I could go on and on about some of the even more absurd responses to this incident, but by now you get the picture. In fact, all this fuss had guaranteed that many more people than otherwise might have went and viewed these pictures. One might even wonder, and again this is not blaming the victim, how upset someone like Sports Illustrated cover model Kate Upton might be because less than a square foot of fabric has been removed from her body. Of course, I haven't seen all the pictures, but if we are talking about someones nipples suddenly become visible what has happened is something that wouldn't even make people in Europe blink twice. These are not, as far as I am aware, pictures of people making love to their partners - and if they were, I would really have to ask who in the world saves such things in the cloud! Again, all the bad judgment in the world doesn't make a crime less than a crime, but we all need to exercise a reasonable amount of good judgment and personal responsibility or we lose the right to be surprised when we are caught with our pants down.
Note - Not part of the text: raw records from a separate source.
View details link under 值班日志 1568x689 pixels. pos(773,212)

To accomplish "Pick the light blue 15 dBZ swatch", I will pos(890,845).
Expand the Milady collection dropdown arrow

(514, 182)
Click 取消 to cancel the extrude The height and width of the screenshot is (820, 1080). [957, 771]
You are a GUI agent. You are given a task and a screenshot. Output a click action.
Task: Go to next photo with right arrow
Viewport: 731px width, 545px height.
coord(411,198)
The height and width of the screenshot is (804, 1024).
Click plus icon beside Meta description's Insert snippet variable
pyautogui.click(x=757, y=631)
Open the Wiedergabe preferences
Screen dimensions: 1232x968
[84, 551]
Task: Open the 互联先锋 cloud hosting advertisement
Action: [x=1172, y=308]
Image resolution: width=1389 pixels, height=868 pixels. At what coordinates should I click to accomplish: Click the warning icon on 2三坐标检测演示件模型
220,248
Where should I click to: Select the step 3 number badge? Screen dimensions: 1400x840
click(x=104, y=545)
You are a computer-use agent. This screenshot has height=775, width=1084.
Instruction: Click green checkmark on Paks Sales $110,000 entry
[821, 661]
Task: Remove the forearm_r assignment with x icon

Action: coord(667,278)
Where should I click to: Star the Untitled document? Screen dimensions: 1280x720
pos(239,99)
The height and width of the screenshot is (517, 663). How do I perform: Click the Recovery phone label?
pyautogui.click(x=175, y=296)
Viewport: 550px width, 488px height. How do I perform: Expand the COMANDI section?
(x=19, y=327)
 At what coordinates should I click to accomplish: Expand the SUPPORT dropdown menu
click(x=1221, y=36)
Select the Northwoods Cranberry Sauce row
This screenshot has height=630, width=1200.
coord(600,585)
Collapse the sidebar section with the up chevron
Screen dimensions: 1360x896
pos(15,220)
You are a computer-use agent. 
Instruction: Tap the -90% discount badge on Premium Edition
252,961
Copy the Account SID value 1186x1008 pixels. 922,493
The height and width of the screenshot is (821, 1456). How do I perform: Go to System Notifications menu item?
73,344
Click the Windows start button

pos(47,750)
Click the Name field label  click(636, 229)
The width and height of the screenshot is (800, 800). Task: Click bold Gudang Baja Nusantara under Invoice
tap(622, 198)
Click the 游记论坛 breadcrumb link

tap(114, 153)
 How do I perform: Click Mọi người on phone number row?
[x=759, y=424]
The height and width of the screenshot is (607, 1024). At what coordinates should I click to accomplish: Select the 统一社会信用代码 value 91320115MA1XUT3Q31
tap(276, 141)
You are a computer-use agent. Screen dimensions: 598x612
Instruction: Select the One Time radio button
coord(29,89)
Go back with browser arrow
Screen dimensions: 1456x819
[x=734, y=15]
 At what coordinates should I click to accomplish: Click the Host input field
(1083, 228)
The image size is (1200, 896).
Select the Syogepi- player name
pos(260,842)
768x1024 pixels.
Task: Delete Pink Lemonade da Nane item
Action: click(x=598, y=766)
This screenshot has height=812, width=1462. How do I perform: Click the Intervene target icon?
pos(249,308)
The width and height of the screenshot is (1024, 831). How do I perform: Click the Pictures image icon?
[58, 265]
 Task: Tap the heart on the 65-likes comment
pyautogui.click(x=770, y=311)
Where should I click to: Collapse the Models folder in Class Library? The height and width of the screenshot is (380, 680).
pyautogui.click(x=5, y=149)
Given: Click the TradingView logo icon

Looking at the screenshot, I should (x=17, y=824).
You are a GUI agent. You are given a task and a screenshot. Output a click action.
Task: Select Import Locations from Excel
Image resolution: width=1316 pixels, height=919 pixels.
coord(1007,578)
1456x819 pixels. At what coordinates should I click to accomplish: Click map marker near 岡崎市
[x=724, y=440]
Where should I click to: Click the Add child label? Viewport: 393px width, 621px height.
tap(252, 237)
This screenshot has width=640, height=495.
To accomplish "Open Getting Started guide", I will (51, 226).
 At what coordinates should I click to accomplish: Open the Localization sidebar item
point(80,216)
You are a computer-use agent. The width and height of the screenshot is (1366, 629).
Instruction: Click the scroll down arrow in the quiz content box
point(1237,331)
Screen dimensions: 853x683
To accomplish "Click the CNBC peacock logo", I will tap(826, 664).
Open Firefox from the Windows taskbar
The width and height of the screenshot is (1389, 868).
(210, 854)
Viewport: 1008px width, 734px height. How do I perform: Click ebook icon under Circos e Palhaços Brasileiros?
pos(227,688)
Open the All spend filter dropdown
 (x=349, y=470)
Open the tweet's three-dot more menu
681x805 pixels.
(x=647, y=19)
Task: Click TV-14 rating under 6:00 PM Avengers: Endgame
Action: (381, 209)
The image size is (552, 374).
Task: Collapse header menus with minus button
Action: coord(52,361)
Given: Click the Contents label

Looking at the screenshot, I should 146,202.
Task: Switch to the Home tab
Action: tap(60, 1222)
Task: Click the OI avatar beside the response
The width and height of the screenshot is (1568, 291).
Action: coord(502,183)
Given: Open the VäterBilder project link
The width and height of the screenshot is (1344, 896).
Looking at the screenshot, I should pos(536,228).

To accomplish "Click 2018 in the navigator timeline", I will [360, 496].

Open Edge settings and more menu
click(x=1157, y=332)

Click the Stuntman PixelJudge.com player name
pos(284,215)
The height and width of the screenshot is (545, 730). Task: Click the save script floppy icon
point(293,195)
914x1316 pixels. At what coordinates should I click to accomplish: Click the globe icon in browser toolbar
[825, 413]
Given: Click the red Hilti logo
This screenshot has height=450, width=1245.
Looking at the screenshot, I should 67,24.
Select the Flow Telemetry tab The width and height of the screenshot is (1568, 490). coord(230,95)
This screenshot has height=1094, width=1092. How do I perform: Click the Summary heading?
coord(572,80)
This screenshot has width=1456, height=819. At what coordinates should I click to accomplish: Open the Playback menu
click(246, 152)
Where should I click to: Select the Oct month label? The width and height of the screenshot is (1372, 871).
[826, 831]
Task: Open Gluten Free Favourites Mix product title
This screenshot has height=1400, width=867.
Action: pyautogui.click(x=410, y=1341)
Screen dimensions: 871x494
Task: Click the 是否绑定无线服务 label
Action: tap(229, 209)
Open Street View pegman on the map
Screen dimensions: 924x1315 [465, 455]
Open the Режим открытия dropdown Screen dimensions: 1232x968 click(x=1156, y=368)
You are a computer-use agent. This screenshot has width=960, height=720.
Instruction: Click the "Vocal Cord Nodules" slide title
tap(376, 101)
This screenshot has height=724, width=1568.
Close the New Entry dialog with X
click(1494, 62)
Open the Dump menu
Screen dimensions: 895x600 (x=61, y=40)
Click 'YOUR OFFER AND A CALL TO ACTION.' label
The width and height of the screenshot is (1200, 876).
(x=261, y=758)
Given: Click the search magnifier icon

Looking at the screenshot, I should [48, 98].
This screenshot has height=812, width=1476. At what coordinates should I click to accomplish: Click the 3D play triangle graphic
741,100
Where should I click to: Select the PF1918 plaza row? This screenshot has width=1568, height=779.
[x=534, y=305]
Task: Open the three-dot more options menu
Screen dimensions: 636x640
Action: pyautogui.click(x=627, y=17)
Perhaps the lesson was can come away from in this story is that the Internet is not secure. I would have thought we knew that, but apparently it is new information to some. If your computer is connected to the Internet then the contents of it may be compromised. We can do the best we can to protect ourselves, but the chance is there nonetheless that a hacker will get in. If the Cloud was secure we would all be storing our banking information on it - but I am pretty sure that nobody would recommend doing that! If our phone automatically backs up our pictures to the Cloud we had better either disable the automatic back up or be careful about what we use our phone to take pictures of, hadn't we? I realize it isn't particularly sexy to talk about personal responsibility, but the truth is the more personal responsibility we exercise the less likely it is that our private information will appear in a news story. That's just common sense.